Se encaminó semidesnudo hacia la salida sur, el chico rubio que, después de ocho horas de grúa de puente, se inyectaba otras dos de pugilato, y el martes, el viernes y el sábado, a la discoteca. Pensaba en Anna, su hermana. En que ella y su amiga Francesca se estaban pasando: con el carmín, con el bikini transparente, las tardes a escondidas con los chicos… No quedaba más remedio que estar detrás de ellas, o mejor, echarles el freno.

Cruzó a pie el parque de verguetas: murallas de barras de acero, y él, en comparación, era un enano. Nadie lo sabía fuera, pero dentro había casetas y áreas de servicio, desvíos, plazas y cruces. Alessio cruzó un par de vías sin preocuparse por los trenes torpedo que aparecían cada cuarto de hora.
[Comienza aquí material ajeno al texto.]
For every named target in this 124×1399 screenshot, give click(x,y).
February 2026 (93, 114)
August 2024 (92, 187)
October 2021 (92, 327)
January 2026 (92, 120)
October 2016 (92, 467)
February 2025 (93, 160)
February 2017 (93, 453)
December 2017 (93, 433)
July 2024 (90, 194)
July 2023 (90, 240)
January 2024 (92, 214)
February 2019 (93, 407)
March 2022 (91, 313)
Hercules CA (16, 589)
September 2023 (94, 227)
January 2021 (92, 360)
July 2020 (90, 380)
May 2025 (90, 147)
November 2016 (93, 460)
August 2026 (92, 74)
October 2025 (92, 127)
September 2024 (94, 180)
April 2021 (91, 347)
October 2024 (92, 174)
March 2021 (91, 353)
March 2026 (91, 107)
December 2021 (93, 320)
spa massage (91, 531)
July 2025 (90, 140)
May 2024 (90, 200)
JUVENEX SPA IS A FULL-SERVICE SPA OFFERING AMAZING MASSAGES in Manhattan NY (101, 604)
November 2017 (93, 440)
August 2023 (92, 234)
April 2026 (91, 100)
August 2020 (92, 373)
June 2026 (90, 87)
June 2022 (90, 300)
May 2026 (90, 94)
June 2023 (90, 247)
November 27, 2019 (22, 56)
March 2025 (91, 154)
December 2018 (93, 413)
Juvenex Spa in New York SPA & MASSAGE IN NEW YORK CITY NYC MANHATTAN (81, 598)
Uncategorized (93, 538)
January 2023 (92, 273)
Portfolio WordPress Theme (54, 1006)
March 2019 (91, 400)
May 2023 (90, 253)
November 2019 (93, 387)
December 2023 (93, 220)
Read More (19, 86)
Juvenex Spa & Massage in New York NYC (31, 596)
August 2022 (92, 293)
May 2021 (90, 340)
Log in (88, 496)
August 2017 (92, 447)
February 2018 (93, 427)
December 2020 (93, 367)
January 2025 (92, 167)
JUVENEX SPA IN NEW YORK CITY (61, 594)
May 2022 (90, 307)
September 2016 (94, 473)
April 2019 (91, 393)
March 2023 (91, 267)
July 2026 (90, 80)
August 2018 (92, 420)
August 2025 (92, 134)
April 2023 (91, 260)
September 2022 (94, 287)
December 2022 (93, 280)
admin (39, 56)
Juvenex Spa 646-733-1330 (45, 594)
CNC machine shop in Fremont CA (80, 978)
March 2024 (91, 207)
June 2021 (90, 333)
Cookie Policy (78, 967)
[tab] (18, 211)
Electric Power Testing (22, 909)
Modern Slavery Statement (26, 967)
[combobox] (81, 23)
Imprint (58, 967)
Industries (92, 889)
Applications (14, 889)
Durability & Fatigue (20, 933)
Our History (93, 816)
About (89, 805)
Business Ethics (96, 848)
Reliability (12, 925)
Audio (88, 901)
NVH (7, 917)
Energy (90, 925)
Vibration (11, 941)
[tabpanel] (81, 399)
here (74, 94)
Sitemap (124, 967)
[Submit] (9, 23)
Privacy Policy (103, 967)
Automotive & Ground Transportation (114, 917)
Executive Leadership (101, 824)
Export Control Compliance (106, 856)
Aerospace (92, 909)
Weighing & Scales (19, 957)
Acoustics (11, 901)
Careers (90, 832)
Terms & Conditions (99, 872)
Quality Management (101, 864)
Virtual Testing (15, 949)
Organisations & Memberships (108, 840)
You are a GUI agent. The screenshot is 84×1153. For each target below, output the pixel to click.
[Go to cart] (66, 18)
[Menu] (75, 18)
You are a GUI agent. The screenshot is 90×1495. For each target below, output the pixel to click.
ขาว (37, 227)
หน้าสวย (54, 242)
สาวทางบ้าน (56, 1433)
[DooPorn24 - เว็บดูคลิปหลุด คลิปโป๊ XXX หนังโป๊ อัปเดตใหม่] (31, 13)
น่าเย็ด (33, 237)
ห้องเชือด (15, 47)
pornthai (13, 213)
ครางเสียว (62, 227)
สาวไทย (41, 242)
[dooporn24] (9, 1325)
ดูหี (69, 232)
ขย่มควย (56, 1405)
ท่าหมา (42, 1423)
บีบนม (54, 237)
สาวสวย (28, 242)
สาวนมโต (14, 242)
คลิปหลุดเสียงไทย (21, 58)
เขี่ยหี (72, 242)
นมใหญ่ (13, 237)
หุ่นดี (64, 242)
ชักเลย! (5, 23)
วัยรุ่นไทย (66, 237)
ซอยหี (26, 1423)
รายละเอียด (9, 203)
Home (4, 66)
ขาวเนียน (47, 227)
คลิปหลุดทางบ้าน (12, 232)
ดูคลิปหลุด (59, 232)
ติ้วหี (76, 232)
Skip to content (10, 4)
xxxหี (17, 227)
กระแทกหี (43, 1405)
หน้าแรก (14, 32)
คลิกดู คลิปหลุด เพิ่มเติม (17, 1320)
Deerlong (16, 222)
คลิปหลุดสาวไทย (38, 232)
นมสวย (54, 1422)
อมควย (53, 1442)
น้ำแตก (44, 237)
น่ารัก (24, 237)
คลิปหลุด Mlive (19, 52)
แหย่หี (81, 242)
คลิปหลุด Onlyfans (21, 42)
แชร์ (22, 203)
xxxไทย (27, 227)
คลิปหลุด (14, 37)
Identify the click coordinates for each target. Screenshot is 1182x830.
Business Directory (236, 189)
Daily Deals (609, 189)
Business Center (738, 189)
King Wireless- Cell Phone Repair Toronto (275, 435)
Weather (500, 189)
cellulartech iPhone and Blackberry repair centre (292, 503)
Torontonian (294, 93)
Saludó a los camioneros en fila bajo la canícula, con las ventanillas bajadas y las piernas extendidas sobre el salpicadero. Estaban esperando para cargar las barras, los blooms, los tochos. Después se dirigirían a todas las ciudades de Europa, con remolques parecidos a elefantes y el Jesucristo luminoso, verde o fucsia, bien a la vista en la cabina.

Le dio una patada al cadáver putrefacto de un ratón. Llegó hasta el paseo secundario, donde a Cristiano le gustaba echar carreras con los buldóceres.

Sentía como una presión en la nuca, la de la torre negra de Afo 4, la gigantesca araña que digiere, mezcla, eructa. Sentía cómo se cernían sobre su cabeza las chimeneas semiderruidas y las que aún seguían vivas, resoplando fuego como dragones. Florescencias azuladas, nubes tóxicas en cantidad suficiente para apestar no sólo Val di Cornia sino la Toscana entera.

Se dejaba a sus espaldas el corazón: el gasómetro que, de explotar, haría saltar por los aires todo Piombino, los esqueletos póstumos de los tres altos hornos aún no desmantelados, y más abajo, al fondo, la coquería donde se trabajaba a base de brazos y palas, como en el siglo XIX.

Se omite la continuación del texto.